É uma história de milhares de anos que une humanos e cães em uma relação de afeto e companheirismo. Mas o que a ciência tem a dizer sobre as origens desse laço tão especial? A resposta envolve genética, evolução comportamental e até músculos faciais desenvolvidos para nos conquistar.
Das matas para o sofá: a jornada evolutiva
Apesar da diversidade impressionante de raças, desde um pequeno chihuahua até um grande são-bernardo, todos os cães compartilham um ancestral comum: o lobo. Mais especificamente, o lobo-cinzento, um predador que ainda hoje habita áreas selvagens. A grande virada na história ocorreu quando esses animais e os humanos começaram a dividir espaços.
Por muito tempo, acreditou-se que a domesticação havia acontecido em dois locais distintos. No entanto, um estudo de DNA antigo realizado em 2017 trouxe uma nova perspectiva. A pesquisa concluiu que os cães muito provavelmente evoluíram a partir dos lobos em um único local na Europa, entre 20 mil e 40 mil anos atrás, tornando-os os primeiros animais domesticados pela humanidade.
Teorias da domesticação: quem escolheu quem?
O processo exato de como os lobos se tornaram cães ainda é debatido pelos cientistas. Duas teorias principais se destacam. A primeira sugere que os humanos tomaram a iniciativa, capturando filhotes de lobo e, ao longo de gerações, selecionando os indivíduos menos agressivos para auxiliar em atividades como a caça.
A segunda teoria, igualmente fascinante, propõe que os lobos praticamente se autodomesticaram. Os animais menos tímidos e mais ousados começaram a se aproximar de acampamentos humanos em busca de restos de comida. Essa proximidade trouxe benefícios para ambos os lados: os humanos ganhavam sentinelas naturais, e os lobos tinham acesso a uma fonte de alimento mais regular.
Greger Larson, geneticista da Universidade de Oxford, defende que a relação começou de forma mais casual. "Dizer que nós domesticamos os lobos atribui uma intencionalidade que a maioria das relações da nossa vida não tem", explica. Para ele, foi uma parceria de benefícios mútuos que se fortaleceu com o tempo.
De guardiões a membros da família
A seleção feita pelos humanos ao longo dos séculos moldou os cães para funções específicas, como pastoreio, caça e guarda. Essa intervenção é a responsável pela existência de centenas de raças diferentes hoje. Com o passar do tempo, porém, o papel do cão na sociedade humana se transformou profundamente.

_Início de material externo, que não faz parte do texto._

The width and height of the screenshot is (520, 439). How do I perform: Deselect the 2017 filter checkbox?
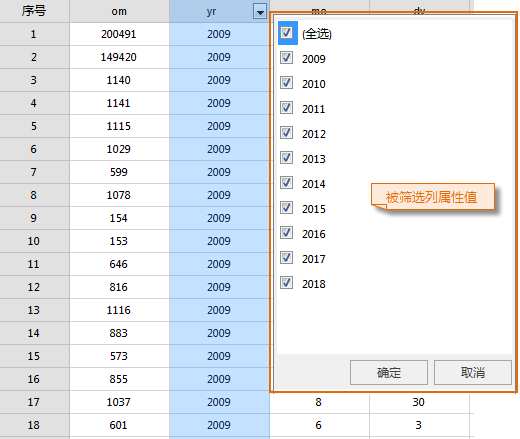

Uma análise de lápides em cemitérios de animais no Reino Unido, feita pela Universidade de Newcastle, mostrou uma mudança significativa na forma como as pessoas enxergam seus pets. Enquanto no período vitoriano eles eram vistos como companheiros, após a Segunda Guerra Mundial as referências a eles como membros da família se tornaram muito mais comuns. O estudo também registrou um aumento na crença de uma vida após a morte para os animais de estimação a partir da metade do século XX.
A ciência do "olhar pidão" e do amor recíproco
Mas o que torna os cães, especialmente os filhotes, tão irresistíveis? A ciência também investiga isso. Um estudo de 2018 da Universidade Estadual do Arizona sugere que os filhotes atingem o pico de fofura entre 8 e 12 semanas de vida, justamente no período em que são mais vulneráveis e dependentes. Essa característica desperta um instinto protetor nos humanos.

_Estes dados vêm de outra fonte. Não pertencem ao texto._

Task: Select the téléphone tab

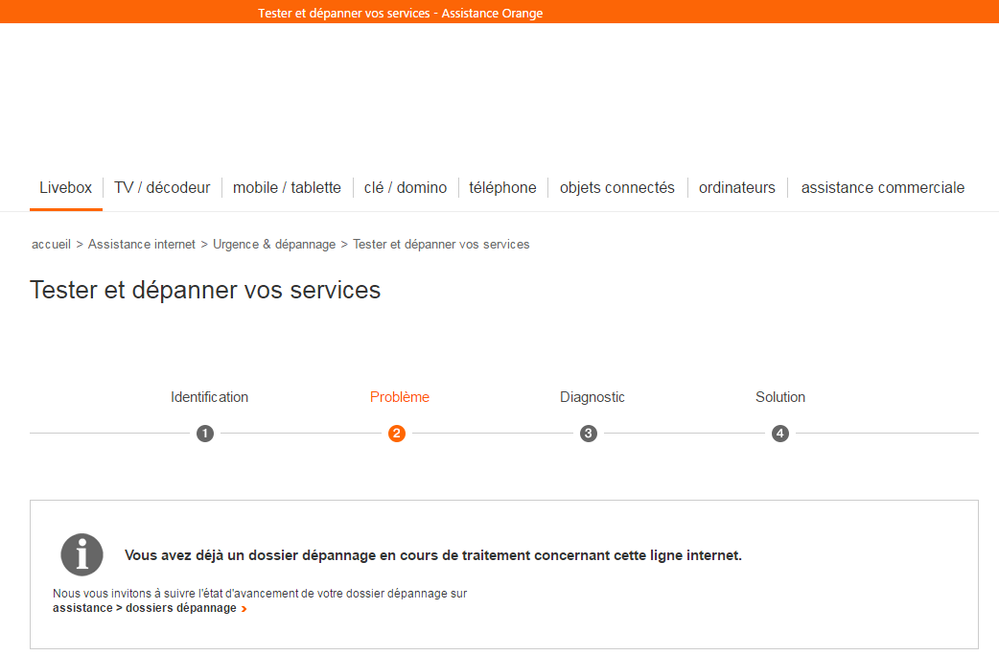Action: (x=503, y=187)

Além disso, uma pesquisa de 2019 descobriu que os cães desenvolveram músculos específicos ao redor dos olhos que lhes permitem fazer expressões faciais que apelam diretamente às nossas emoções, como o famoso "olhar de cachorro pidão". Essa habilidade teria sido crucial para fortalecer os laços durante o processo de domesticação.
E o sentimento é recíproco? Gregory Berns, neurocientista da Universidade Emory, usou ressonância magnética para estudar o cérebro de cães. Suas descobertas são reveladoras: a área cerebral associada a expectativas positivas nos cães se mostra mais ativada pelo cheiro de um humano familiar do que por qualquer outro estímulo. Ou seja, a ciência indica que o amor que sentimos por nossos cachorros pode, de fato, ser correspondido.